The film’s sets used so much pink paint that it wiped out one company’s worldwide supply, Greta Gerwig, its director, said last month, and the relentless promotional campaign seemed too much for of an actor.
J. Smith-Cameron tweeted on Friday: “Is anyone feeling bullied excited about the Barbie movie.”
He later clarified that while he had hoped to enjoy the film, “the sales were like a tsunami” and he felt he had “drained too much pink”.
Later he added:
Gerwig, in an interview with The Observer, said she aimed to create something “anarchic and wild and completely bananas” while writing the film’s script.
He said: “It felt like, ‘well, if we ever get back to cinemas again, we’re going to do something out of the ordinary’.”
He said he felt the anarchy in his Barbie from the “deep isolation of the pandemic” when society experienced “that feeling of being in our own little boxes, alone”.

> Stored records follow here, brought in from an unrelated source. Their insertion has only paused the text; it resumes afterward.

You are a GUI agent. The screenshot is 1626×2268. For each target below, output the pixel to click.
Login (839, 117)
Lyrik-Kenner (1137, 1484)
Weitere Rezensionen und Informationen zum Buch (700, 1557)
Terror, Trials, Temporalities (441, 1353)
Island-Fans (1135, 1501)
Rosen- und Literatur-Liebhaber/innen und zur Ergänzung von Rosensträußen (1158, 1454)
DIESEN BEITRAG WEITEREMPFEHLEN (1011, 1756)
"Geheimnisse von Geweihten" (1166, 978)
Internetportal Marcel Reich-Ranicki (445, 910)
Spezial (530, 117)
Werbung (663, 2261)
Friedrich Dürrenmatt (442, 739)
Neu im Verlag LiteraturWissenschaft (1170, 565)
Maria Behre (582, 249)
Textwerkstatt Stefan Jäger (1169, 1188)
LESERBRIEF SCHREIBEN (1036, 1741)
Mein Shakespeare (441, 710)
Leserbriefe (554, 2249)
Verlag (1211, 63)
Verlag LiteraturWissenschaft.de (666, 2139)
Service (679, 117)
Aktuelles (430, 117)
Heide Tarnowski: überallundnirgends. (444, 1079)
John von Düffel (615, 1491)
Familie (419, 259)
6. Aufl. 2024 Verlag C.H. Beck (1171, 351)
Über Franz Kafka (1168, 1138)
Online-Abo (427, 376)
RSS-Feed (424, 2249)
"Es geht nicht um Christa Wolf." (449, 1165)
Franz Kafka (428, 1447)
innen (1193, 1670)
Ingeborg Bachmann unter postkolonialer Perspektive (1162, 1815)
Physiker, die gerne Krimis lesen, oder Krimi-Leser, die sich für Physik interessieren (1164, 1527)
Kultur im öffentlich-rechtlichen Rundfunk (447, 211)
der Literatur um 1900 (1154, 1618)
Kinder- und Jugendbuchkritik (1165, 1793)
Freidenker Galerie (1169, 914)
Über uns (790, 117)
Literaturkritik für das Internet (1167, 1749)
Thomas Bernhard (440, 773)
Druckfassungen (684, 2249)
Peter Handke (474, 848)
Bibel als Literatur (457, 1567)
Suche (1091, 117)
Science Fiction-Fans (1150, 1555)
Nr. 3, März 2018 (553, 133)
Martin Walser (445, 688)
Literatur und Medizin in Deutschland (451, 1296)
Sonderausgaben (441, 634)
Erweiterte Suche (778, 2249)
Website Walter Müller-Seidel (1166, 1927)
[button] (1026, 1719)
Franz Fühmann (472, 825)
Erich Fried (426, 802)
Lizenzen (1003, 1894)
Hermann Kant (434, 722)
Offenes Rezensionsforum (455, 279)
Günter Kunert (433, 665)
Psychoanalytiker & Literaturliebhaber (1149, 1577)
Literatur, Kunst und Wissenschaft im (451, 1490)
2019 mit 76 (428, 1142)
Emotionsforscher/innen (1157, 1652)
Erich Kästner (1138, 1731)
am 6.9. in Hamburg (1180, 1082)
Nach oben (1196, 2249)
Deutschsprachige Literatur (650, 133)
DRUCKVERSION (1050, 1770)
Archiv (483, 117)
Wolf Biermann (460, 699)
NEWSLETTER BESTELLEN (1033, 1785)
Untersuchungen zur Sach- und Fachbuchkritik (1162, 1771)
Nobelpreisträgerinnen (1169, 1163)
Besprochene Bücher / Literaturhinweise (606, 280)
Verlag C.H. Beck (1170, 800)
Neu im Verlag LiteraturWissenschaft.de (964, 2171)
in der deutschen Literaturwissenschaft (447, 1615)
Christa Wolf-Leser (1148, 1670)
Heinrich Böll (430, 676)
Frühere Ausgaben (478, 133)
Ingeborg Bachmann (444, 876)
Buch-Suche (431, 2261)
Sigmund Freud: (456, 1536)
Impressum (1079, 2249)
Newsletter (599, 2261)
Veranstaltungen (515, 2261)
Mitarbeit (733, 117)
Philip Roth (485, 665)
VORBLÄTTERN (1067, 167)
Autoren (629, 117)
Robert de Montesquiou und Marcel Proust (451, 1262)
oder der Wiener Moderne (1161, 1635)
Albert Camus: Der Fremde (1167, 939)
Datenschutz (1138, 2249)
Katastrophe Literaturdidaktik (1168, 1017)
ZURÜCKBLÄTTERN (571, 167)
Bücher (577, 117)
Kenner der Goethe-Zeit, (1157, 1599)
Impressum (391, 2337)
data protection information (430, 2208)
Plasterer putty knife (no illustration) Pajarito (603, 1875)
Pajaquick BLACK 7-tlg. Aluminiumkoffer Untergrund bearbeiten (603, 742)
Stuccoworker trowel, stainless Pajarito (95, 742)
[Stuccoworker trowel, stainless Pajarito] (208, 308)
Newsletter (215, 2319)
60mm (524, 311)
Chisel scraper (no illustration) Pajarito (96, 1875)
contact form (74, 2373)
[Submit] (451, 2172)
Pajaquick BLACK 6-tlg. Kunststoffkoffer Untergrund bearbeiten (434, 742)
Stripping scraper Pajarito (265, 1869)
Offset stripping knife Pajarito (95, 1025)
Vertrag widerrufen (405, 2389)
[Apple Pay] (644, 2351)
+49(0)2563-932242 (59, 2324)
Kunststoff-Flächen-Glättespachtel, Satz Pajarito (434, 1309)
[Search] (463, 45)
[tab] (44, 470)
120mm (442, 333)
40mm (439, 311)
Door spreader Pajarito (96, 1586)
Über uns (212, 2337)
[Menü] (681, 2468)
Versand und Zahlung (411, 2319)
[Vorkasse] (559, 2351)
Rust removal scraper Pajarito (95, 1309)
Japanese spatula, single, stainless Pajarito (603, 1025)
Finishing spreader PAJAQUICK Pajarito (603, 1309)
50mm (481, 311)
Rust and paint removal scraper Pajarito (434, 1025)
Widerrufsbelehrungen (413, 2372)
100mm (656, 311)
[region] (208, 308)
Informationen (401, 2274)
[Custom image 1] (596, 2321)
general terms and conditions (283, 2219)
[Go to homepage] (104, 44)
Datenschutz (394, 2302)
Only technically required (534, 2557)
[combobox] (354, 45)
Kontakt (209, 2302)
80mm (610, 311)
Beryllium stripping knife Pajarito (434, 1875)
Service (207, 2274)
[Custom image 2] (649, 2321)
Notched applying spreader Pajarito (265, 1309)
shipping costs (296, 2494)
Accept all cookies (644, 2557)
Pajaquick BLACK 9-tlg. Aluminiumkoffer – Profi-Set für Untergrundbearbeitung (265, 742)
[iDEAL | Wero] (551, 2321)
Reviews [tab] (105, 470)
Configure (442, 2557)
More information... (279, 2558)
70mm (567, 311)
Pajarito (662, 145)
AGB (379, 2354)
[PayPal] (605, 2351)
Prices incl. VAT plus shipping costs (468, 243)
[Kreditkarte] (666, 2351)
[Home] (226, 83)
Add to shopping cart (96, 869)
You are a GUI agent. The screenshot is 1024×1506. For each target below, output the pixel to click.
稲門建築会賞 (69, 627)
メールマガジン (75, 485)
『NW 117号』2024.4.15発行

The main trailer for the film sees Barbie living a perfect life until things start to go wrong, including losing the ability to glide from her roof and finding her signature arched feet that fall flat.
Barbie and Ken then enter the “real world” where they are captured and hunted by Will Ferrell, who plays the fictional chief executive of the doll factory Mattel.
Asked to describe the film, in which there are several incarnations of different models of Barbie and Ken played by other actors, Gerwig said: “There are many ways to go about it.
“The idea of Barbieland. The idea of Barbie herself is repressed by a lot of people.
“The idea that the self is dispersed among many people, that all these girls are Barbie and Barbie is all these girls. That was a little trippy to begin with.
“And the feeling that he goes on around him. That there is no internal life at all, because there is no need to have an internal life.”